▶ PARTS OF THE EXERCISE
- A) Answer these from the passage on wood veneer composites bonded with WPC:
(i) At what temperature did the hybrid composite specimens reach a deflection of 0,25 mm?
(ii) What percentage of bamboo particles does the WPC sheet contain?
(iii) Veneers of which wood were used to make the LVL and plywood?
- B) Resume the passage on wood veneer composites bonded with WPC, carrying it on after its last sentence.

Heat deflection test

The heat deflection observed with respect to change in temperature for polypropylene, WPC sheet and hybrid composite is represented in Figure 5. HDT test result revealed that a deflection of 0,25 mm was observed when temperature was 120 ºC, 137,8 ºC and 195,2 ºC for PP, WPC sheet and hybrid composite specimens, respectively. Reinforcing polymer with natural fibers is known to result in higher HDT indicating increased stiffness at higher temperatures. Rojanathavorn et al. (2014) studied HDT of WPC manufactured using PP and HDPE polymers, reinforced with Ironwood (Xylia xylocarpa (Roxb.) Taub.) at different fibre content loading and reported that with increase in wood content resulted in improvement of thermal stability of WPC. HDT of both plywood and LVL configuration composites were similar. The higher heat deflection temperature of hybrid composites can be attributed to presence of wood veneers which restrict the conduction of heat through the material as compared to WPC specimens. WPC used as a binding agent along with presence of veneer can result in improved thermal stability when exposed to higher temperature as compared to composites bonded using pure polymers. The deflection of hybrid composite with increased temperature also suggest that such plywood or LVL can potentially be thermoformed at elevated temperatures which is not observed in conventional plywood/LVL.


Figure 5:
Heat deflection curve of WPC and hybrid composite.

Conclusions

The present study investigates physical, mechanical and bonding properties of two wood veneer based composites namely LVL and plywood fabricated using veneers of Malabar neem wood, bonded using WPC sheet containing 40 % bamboo particles embedded in the matrix of polypropylene. The results revealed that there was no statistically significant difference in physical properties namely density and water absorption, and mechanical properties namely flexural strength, tensile strength and glue shear strength in hybrid composites with LVL and plywood configurations which was attributed to the relative properties of WPC and its comparative proportion in the hybrid composites. The modulus of elasticity, compressive strength and internal bond strength of the LVL were found to be higher than plywood. The SEM micrographs revealed that the polymer penetrates deeply in the voids of wood veneers, resulting in a strong mechanical interlocking responsible for excellent mechanical and bonding performance of the composites. Overall the study indicated that WPC can effectively be used as a binding element for wood veneers resulting in novel hybrid composites.

▶ INFORMATION GIVEN

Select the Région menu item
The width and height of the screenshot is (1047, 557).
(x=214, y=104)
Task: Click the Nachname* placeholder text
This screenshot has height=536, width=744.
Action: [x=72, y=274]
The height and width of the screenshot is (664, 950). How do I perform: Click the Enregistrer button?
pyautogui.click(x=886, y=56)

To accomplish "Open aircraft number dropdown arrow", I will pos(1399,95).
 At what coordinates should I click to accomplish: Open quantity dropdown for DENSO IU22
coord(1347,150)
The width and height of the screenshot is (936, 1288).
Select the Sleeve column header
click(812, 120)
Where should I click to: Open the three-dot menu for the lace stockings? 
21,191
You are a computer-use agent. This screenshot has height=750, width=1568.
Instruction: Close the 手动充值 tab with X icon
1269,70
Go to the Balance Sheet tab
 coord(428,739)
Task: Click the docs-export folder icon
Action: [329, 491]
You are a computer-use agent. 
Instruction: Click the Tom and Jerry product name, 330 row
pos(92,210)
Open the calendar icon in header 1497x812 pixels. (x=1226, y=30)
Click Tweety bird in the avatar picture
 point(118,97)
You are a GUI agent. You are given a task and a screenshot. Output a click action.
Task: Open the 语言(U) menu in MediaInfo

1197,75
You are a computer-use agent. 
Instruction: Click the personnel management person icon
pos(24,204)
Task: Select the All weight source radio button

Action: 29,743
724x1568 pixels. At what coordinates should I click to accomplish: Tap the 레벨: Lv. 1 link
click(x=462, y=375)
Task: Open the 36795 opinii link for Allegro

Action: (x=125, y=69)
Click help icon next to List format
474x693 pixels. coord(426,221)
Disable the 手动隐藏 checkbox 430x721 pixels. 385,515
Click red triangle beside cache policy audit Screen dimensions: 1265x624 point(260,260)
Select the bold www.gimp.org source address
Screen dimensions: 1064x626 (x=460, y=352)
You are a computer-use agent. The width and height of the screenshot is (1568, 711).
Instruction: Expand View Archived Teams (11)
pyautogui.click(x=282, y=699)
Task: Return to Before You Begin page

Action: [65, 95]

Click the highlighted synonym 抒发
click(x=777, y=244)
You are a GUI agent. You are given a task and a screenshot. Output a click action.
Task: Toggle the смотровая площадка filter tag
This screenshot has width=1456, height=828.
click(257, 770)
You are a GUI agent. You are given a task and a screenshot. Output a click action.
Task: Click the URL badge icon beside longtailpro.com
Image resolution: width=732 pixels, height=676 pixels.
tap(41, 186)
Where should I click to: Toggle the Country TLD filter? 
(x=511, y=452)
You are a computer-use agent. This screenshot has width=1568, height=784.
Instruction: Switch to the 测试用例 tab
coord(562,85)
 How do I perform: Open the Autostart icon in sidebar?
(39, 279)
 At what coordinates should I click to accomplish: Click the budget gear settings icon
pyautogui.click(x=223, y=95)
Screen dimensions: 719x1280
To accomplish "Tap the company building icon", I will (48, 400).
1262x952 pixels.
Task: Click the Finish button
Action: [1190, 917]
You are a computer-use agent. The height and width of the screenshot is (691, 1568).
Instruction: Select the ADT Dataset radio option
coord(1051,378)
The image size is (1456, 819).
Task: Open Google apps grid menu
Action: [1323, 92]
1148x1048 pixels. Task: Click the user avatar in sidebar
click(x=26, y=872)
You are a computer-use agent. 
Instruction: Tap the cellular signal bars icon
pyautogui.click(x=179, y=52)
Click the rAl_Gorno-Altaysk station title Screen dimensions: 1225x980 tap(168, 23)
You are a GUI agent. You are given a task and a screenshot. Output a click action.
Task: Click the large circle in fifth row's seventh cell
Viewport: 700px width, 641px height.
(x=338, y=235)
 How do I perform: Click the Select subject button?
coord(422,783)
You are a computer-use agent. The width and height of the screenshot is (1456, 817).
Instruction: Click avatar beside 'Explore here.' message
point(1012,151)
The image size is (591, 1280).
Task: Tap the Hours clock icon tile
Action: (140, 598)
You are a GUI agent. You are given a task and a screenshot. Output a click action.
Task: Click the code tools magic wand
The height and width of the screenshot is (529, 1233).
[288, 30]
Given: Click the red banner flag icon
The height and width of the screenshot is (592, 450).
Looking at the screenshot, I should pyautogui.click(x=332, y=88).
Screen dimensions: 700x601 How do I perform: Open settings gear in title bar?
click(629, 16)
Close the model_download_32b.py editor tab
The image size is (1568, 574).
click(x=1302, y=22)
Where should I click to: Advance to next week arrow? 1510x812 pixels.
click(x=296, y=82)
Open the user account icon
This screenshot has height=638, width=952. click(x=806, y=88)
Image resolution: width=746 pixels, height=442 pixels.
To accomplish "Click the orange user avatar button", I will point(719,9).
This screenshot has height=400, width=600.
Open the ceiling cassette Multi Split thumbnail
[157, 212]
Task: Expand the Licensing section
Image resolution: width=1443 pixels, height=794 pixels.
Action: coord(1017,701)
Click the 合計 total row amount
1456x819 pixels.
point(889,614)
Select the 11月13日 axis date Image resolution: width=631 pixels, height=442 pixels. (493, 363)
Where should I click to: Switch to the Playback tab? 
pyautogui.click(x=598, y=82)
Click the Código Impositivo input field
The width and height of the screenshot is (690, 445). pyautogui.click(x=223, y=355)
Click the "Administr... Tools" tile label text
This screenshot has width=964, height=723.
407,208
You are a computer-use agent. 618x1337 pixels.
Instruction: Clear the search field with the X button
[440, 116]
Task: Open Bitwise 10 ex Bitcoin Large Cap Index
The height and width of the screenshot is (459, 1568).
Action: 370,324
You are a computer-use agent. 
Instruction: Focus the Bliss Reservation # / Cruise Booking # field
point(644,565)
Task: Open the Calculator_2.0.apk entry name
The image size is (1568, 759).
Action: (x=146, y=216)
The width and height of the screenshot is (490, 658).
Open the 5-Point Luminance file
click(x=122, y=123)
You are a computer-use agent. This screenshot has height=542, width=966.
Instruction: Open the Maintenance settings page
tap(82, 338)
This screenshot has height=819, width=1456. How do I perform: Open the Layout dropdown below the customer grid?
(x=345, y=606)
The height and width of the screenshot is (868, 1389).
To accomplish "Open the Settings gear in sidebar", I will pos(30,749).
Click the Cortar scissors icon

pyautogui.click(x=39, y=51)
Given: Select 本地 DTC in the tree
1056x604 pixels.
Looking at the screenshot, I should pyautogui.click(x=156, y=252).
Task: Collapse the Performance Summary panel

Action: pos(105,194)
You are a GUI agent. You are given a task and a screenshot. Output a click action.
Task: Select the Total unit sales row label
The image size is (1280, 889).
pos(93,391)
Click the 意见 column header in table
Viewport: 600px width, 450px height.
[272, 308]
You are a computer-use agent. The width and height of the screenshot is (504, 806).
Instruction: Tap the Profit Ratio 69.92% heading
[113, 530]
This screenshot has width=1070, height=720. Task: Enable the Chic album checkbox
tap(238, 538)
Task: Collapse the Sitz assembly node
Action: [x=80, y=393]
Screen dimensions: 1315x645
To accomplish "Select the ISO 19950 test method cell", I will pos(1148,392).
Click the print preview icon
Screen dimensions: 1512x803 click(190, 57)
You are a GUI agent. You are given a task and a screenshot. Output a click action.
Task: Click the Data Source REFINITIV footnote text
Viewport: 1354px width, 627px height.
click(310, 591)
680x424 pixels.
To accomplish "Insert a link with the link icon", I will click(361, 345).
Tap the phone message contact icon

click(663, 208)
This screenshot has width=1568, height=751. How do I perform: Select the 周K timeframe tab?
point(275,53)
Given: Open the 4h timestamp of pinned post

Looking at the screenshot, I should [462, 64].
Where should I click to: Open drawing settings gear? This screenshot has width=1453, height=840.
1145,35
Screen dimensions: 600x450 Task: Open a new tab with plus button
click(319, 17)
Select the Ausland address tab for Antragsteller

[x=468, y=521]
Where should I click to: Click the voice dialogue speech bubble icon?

▶ TASK ANSWERS
- A)
(i) 195,2 ºC
(ii) 40 %
(iii) Malabar neem wood

- B)
Supplementary material
Acknowledgements

This work was carried out under the Development of Oriented Natural Fiber Reinforced Wood Polymer Composite project (ICFRE- IWST/WP/XI/178) and authors are thankful to the Indian Council of Forestry Research and Education for funding the project. Authors express their gratitude to the Director, Institute of Wood Science and Technology, Bengaluru for his support to carry out this study. The assistance extended by Mr. V. Krishna and Priyank Maithani of wood processing division of the institute is sincerely acknowledged.

References:
Arya, S.; Chauhan, S. 2022. Preparation of plywood panels using waste milk pouches as an adhesive. Maderas. Ciencia y Tecnología 24(12):1-10. http://dx.doi.org/10.4067/s0718-221x2022000100412
Arya, S.; Chauhan, S.; Kumar, R. 2022. Plastic bonded plywood using waste polypropylene container. Materials Today: Proceedings 67(3): 471-477. https://doi.org/10.1016/j.matpr.2022.07.026
Ashok, M. 2015. An advance study on jute- polyester composites for mechanical design and impact safety applications. PhD thesis, Indian Institute of Science, Bangalore, India.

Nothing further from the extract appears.